Kaynak metin
--------------------------------------------------

Sapla samanın karışık olmasından faydalananların işi zor. Seçim geliyor.

 

Siyaset sahnesinde görünen o ki önümüzdeki dönem Meclis'te yıllar sonra ilk defa sol bir parti ağırlığını seçmen iradesiyle hissettirecek. Neredeyse elli yıla yakın zamandır böyle bir iklim oluşmamıştı. Bir önceki seçimde CHP ve HDP kontenjanlarından Mecliste temsil olanağı elde eden Türkiye İşçi Partisi sadece dört milletvekiliyle Meclisin tozunu atıp sol siyasetin sesini dillendirince bazı şeylerin olanaksız olmadığı ortaya çıkıverdi.

 

Bu güne kadar sol adının gölgesinde sağ tandanslı politika yapan CHP ve HDP yöneticilerinin etekleri tutuşmuş durumda. Telaşlanmakta haklılar. Oysa ne güzel solculuk oynuyorlardı. Birisi muhalefetçiliği solculuk sayıyor diğeri Kürtçülüğü sol söylemlerin arkasına gizliyordu.

 

Seçim sisteminde yapılan değişiklikler, değişikliği yapanların da hesaplayamadıkları bir fidanın yeşermesine yol açtı. İktidarın yıllardır halktan uzak, onları gözetmeyen politikalarının da bu fidanın filizlenmesinde büyük katkısı var. Ülkemizdeki gelir adaletsizliği alt ve orta gelir gruplarını iyice vurmuş durumda. Ekonomik olarak en üstteki kaymak tabakayı yiyen % 20 dışında halinden memnun olan yok. Alttaki % 80 giderek aşağıya doğru baskılanmış ve gelir açısından birbirine yaklaşmış durumda.

 

İktisaden böyle durumlar meydana geldiğinde siyaseten depremlerin olması kaçınılmaz. Gelir adaletsizliğini işsizlik kıskacında yaşayan genç seçmeni ise din veya milliyet siyasetiyle oyalamak pek mümkün değil.

 

Geçmiş seçimlerde oy tercihlerinde gözüken din ve milliyet faktörlerinin etkisi 14 Mayıs seçimlerinde daha az olacak. Bu defa seçmen haliyle yeni şeylerin peşinde. Geçen seçimlerde muhalefette olan partilerin hiç biri bu seçimde söylem değiştirmedi. Düzen değişikliği diye sundukları üstyapı kurumlarının değiştirilmesi. Oysa sorun ekonomik siyasetin altyapısal değişikliğinde. Önerdikleri süslü kavramların bu değişikliği yapamayacağını seçmen görüyor. Seçmen ekonomik bölüşümü sorguluyor.

--------------------------------------------------

Kaynaktan alıntı

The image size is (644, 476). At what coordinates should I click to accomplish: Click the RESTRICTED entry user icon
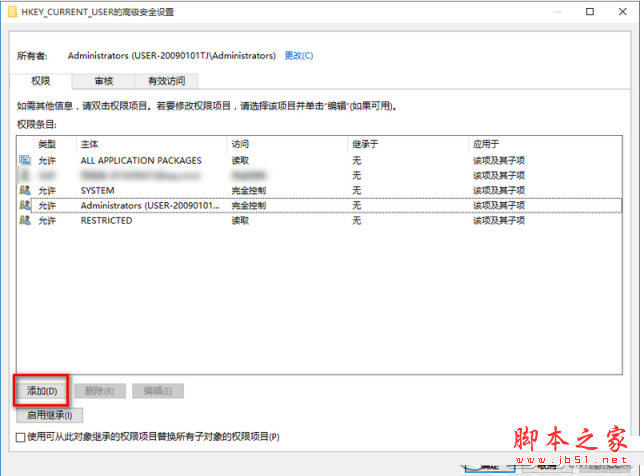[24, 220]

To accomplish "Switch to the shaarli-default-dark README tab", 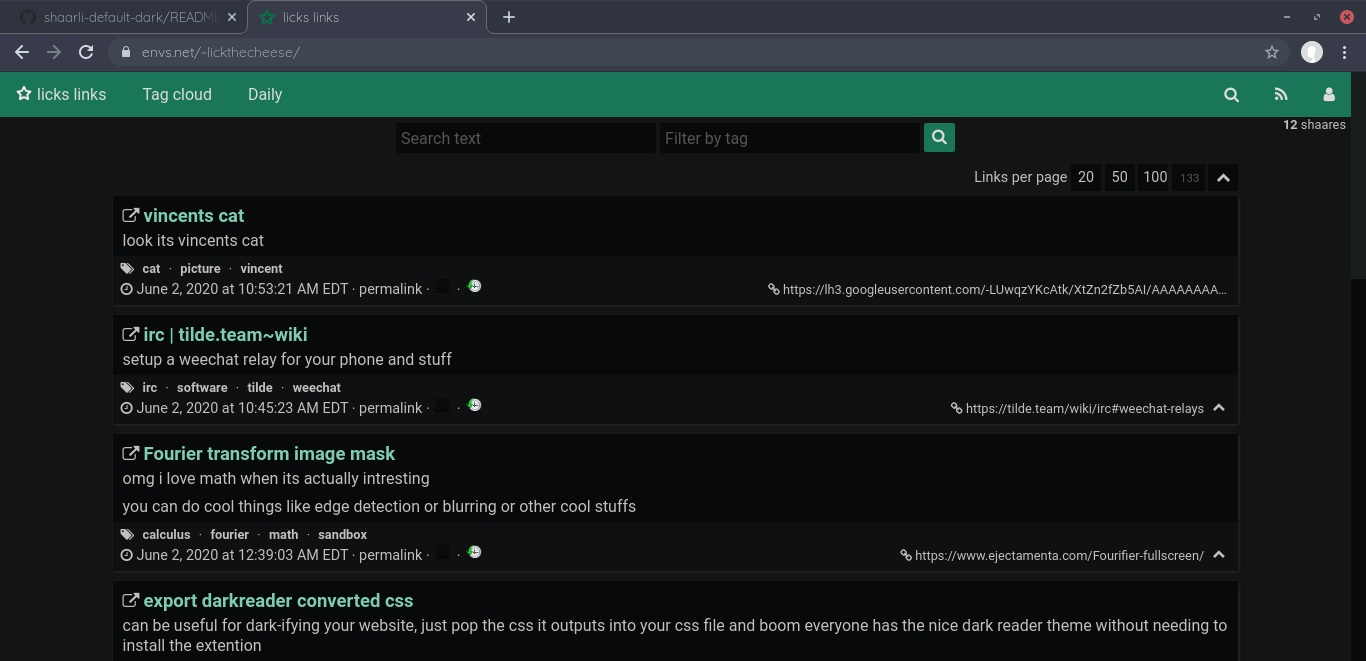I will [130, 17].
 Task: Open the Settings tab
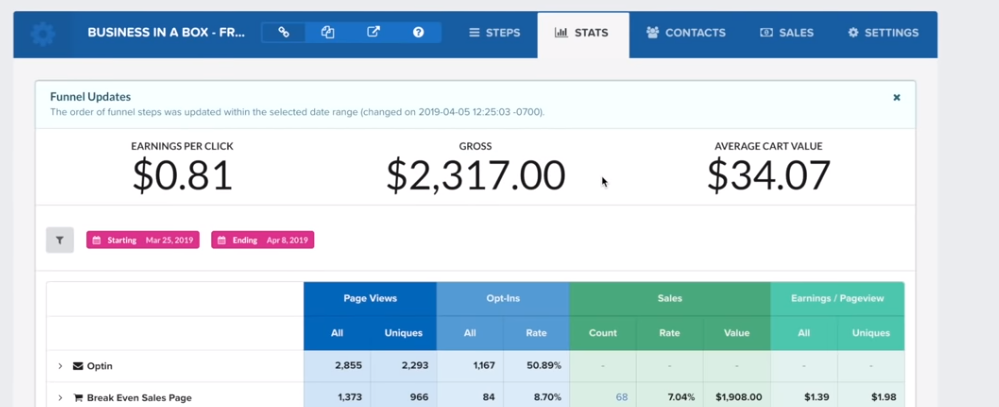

--------------------------------------------------

Yazılı istek 1
Seçim konulu yazıda "Sapla samanın karışık" ifadesinden "olmadığı ortaya çıkıverdi." ifadesine kadar olan bölümü hiç değiştirmeden yeniden yazınız.
Yazılı istek 2
Seçim konulu yazıya göre Türkiye İşçi Partisi bir önceki seçimden sonra Meclis'te kaç milletvekiliyle temsil edildi?

Doğru cevap 1
Sapla samanın karışık olmasından faydalananların işi zor. Seçim geliyor.

 

Siyaset sahnesinde görünen o ki önümüzdeki dönem Meclis'te yıllar sonra ilk defa sol bir parti ağırlığını seçmen iradesiyle hissettirecek. Neredeyse elli yıla yakın zamandır böyle bir iklim oluşmamıştı. Bir önceki seçimde CHP ve HDP kontenjanlarından Mecliste temsil olanağı elde eden Türkiye İşçi Partisi sadece dört milletvekiliyle Meclisin tozunu atıp sol siyasetin sesini dillendirince bazı şeylerin olanaksız olmadığı ortaya çıkıverdi.

Doğru cevap 2
Dört milletvekiliyle.